The final pee that I was having was with a catheter up my urethra. Now, how you're supposed to pee into a jug when you've got a catheter up you, I do not know. But it went all over the wall and the floor, er, which embarrassed me. If they'd said, “Look, this is what's going to happen, don't worry about it”… One of the nurses had to clean it all up when she came back in. MrPT10, age 63

One patient reported that he found urodynamics less embarrassing than a rectal exam (“it's not very nice for them anyway, and certainly not nice for you either” MrPT4).

The degree to which urodynamic assessments (and other tests for LUTS) were perceived as embarrassing depended in part on the level of privacy available, including the number of people in the room during the test, room location and size (a larger room near a corridor was more socially awkward). Patients preferred as few people present in the examination room as possible during the test, that staff were introduced to them, and they knew their roles:

MrPS11 (age 59): It was all right. Embarrassing [laughs]! Stood there in front of all the people!… There were a couple of students! [Laughs] A couple of nurses! [Laughs]

Interviewer: Were you asked about whether you minded them being there, or…?

Mr PS11: Yeah, yeah, [the doctor] asked me if I minded if they'd be there… I didn't mind. Yeah, a little bit embarrassing, but I didn't mind too much.

Another man reported a nurse coming in without knocking during the procedure and being reprimanded by a more senior nurse.

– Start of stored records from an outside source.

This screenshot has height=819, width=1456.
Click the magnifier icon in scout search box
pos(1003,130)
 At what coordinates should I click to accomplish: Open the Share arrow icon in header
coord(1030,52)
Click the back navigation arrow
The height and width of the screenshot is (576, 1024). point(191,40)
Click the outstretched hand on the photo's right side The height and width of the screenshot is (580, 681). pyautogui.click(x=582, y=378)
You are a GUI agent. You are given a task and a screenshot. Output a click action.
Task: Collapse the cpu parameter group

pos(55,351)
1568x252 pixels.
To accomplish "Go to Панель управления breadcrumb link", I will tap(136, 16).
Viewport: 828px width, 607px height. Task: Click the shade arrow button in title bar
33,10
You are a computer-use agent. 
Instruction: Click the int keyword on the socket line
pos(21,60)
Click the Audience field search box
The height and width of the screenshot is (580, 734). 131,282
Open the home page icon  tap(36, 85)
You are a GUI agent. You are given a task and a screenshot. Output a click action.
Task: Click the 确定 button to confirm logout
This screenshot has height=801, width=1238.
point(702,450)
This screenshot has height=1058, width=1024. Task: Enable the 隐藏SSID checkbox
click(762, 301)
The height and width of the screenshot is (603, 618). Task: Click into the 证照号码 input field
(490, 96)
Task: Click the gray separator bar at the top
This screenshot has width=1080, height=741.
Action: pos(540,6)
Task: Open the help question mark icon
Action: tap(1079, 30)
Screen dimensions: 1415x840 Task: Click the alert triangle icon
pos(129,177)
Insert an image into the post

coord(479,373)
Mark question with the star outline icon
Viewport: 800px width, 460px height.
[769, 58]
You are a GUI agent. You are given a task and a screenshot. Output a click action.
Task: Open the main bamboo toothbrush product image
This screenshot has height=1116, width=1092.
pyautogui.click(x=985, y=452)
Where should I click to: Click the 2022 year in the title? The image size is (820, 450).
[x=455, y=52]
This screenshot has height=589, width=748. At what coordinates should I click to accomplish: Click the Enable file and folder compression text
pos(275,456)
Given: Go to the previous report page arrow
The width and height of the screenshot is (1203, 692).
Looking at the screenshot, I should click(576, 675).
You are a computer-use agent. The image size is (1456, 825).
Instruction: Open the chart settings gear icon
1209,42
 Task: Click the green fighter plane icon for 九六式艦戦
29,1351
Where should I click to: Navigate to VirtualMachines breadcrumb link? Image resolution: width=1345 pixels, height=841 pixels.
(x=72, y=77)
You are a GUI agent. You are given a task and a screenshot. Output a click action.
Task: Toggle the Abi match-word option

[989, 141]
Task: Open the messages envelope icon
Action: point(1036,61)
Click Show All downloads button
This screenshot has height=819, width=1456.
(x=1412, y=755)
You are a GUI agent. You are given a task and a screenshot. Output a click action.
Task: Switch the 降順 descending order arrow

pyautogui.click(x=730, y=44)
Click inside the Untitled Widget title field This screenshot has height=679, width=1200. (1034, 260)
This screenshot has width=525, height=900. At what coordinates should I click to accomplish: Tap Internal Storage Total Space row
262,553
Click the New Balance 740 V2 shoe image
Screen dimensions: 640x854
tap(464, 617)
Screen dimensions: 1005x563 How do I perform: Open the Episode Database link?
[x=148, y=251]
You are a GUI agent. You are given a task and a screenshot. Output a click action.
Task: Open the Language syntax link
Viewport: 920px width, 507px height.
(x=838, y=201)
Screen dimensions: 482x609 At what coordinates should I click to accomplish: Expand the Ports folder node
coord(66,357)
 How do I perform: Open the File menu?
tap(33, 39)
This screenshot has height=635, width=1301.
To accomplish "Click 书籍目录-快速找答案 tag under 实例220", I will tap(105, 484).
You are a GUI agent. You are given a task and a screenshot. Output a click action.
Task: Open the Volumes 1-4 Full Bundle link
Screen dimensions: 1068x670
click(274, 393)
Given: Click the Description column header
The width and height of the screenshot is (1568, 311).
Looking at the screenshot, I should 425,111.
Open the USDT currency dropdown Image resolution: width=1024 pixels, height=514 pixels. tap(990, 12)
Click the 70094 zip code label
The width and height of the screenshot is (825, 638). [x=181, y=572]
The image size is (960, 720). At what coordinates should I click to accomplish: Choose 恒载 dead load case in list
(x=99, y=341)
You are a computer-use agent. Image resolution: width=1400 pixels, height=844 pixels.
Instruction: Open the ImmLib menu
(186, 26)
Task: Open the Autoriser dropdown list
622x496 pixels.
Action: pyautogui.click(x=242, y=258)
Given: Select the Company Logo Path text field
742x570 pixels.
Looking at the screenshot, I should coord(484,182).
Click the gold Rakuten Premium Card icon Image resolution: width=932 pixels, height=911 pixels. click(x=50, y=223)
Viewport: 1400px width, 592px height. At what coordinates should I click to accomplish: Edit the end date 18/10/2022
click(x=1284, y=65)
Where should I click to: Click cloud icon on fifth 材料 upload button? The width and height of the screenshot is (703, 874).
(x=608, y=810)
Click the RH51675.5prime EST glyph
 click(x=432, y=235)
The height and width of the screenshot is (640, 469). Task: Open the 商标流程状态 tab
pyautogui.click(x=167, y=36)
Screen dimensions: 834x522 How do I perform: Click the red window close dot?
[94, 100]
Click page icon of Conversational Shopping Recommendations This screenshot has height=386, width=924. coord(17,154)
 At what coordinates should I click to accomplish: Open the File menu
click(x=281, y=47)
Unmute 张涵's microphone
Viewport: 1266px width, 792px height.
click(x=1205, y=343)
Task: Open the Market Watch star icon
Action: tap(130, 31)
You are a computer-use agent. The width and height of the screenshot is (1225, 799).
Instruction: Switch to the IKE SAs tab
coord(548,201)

Who performed the urodynamic test could also be a concern and a cause of embarrassment. Two men mentioned the gender of the person performing the test in relation to their embarrassment. One would have preferred a woman to have carried out the test:

MrPT4, age 67: Well, it's not very nice for another man to play with your… Well, not play with you but actually touch you, they're doing things. Then to stand in front of women as well…

Interviewer: Oh, there were women in the room?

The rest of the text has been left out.